30 Mars 2024 , Rédigé par ADENY Publié dans #low-tech

Low-Tech pour tous ?

De nombreux articles et sites internet présentent des idées, des plans de nombreux dispositifs de la vie quotidienne, réalisables par des bricoleurs avertis. Systèmes peu coûteux, fabriqués à partir de matériaux de récupération ou de composants industriels standards, faciles à entretenir et à réparer et couvrant les besoins de base de la vie courante, les Low-Tech sont aussi une parade contre l’obsolescence programmée et la sophistication technologique inutile.

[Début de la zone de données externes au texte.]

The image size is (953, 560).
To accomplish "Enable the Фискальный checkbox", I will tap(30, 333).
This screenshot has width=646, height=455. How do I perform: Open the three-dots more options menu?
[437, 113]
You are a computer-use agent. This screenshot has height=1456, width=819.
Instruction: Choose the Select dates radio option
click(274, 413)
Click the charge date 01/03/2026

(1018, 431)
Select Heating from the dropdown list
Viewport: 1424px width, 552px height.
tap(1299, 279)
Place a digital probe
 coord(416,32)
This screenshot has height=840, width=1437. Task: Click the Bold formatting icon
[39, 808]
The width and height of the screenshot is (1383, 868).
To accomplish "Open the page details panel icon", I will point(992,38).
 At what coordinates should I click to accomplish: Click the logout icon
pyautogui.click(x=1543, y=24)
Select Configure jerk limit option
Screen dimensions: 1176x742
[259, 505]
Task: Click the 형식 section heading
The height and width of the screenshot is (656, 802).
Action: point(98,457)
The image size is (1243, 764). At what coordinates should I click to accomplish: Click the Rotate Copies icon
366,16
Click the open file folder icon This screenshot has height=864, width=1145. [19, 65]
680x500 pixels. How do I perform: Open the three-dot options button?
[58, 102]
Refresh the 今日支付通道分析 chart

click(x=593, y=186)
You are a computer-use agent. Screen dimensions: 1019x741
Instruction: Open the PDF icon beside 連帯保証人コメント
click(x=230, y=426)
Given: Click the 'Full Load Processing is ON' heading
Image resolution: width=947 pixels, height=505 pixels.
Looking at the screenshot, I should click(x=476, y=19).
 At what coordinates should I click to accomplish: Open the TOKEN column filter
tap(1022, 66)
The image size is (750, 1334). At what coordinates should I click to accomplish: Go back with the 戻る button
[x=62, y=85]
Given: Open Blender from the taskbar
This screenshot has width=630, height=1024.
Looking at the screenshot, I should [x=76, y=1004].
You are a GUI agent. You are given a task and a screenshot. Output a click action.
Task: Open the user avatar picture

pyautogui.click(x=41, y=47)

Si construire des dispositifs Low-Tech est accessible a des bricoleurs avertis possédant un atelier et un matériel suffisant, et si, ponctuellement, tout le monde peut réaliser des objets qui lui seront utiles, ou à usage collectif, les réalisations restent peu nombreuses et présentent donc une diffusion limitée. Pour que la philosophie Low-Tech devienne un projet de société cohérent et se généralise, il semble nécessaire que des industriels proposent des produits conformes aux nécessités de l’époque, simples, modulables, faciles à entretenir et à réparer, conçus avec des matériaux recyclables. La version industrielle de la Low-Tech serait-elle anti-nomique ou complémentaire de la version "bricoleur"  ?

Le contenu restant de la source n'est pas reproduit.